By Paul Welitzkin | China Daily USA | Updated: 2018-01-18 00:55

A walk through the 2018 North American International Auto Show in Detroit this week confirms what everyone in the auto industry has been saying for years. The car business is a global enterprise as technological advances like self-driving vehicles, interactive safety systems and vehicle connectivity change the game.

As the automobile becomes more of a player in the digital world, that dynamic is attracting participants from China, the US, Europe and elsewhere. Because of the global nature of the market, some of those participants are seeking and finding opportunities with each other.

That was on full display at the show's AutoMobili-D, a special innovation community within the auto show that featured more than 50 startups from around the world. It was the second year for the event which focused on mobility.

Beijing Leeches Technology Co Ltd demonstrated the V5, an electric commercial delivery van that made its debut in the mainland about a month ago.

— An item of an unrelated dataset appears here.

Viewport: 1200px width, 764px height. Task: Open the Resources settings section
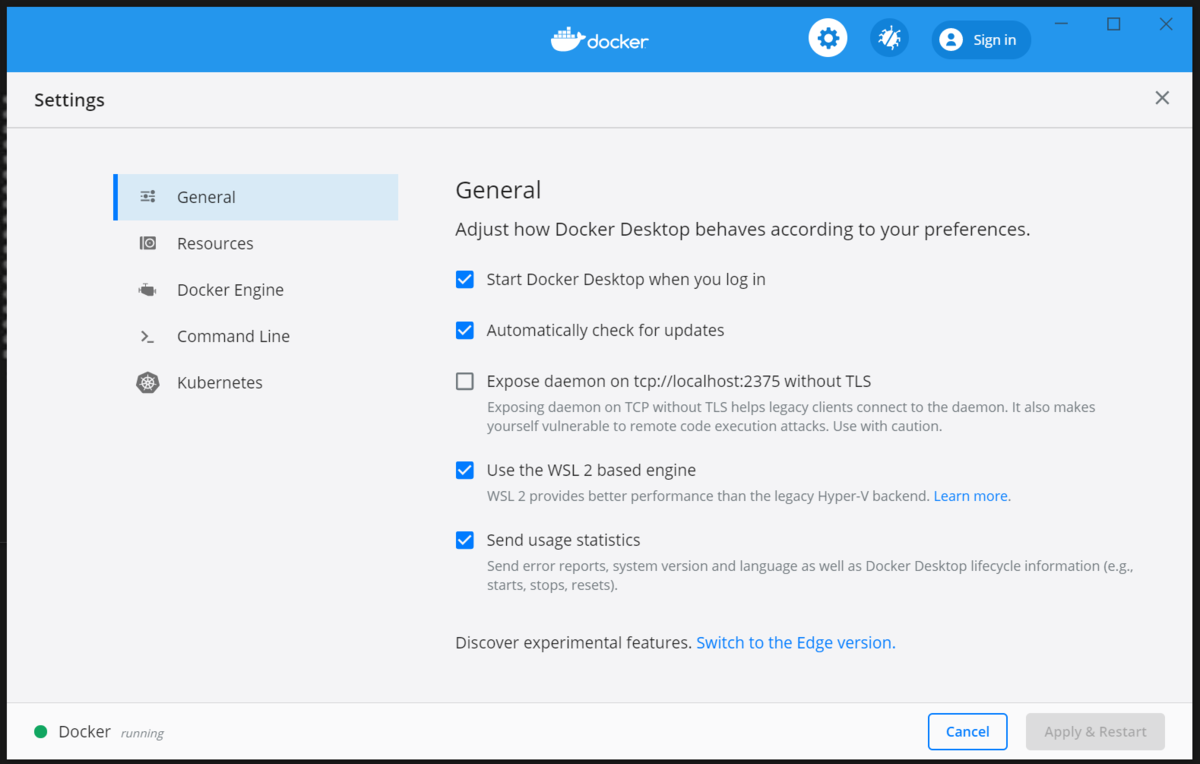click(x=215, y=243)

"We provide vehicle design and integration with a focus on electrification," said Sun Gang, a director in the company's intelligent and connected division. He said they took a gas-powered van and converted it to run on an electric power plant.

The van has a range of about 125 miles (200 kilometers) before needing a charge. Sun's company is a joint venture involving Jiangxi Shangrao Changyue Automobile Co Ltd, Chongqing Changan Kuayue Automobile Co Ltd, Yuncai Holdings Group Capital and Leeschs. The first two are car makers in China and Yuncai provides investment capital. Beijing-based Leeches focuses on research and development.

Gang and his 30-something cohorts are eager to make products to enhance safety and vehicle connectivity. "Eventually we would like to enter the US and other markets," Sun said.

In another section of the AutoMobili-D expo was Ravi Puvvala, the CEO of Savari. Since 2008 Savari has been delivering safety communications technologies that enable connected vehicles to interact with other vehicles, road-side infrastructure, smartphones and pedestrians.

Puvvala said Savari is an automotive software company. "We build active-safety technology utilizing car-to-car communication," he said. "We enable all cars to talk to each other through software inside the car so they can avoid accidents."

Puvvala said China's SAIC Motor Corp Ltd has been an investor for nearly three years and has enabled Savari to penetrate the Chinese market. "They have been a great partner for us. They have helped to take our technology from the US to China and allowed us to build an eco-system of partners in China."

Puvvala sees his company's technology as vital for autonomous or self-driving vehicles. "We believe fully autonomous cars are not possible without having cars that connect with an infrastructure. Cars must notify the other vehicles that they are doing for a safer environment."

Savari and Leeches Technology are prime examples of opportunities created by technology disrupting an existing industry.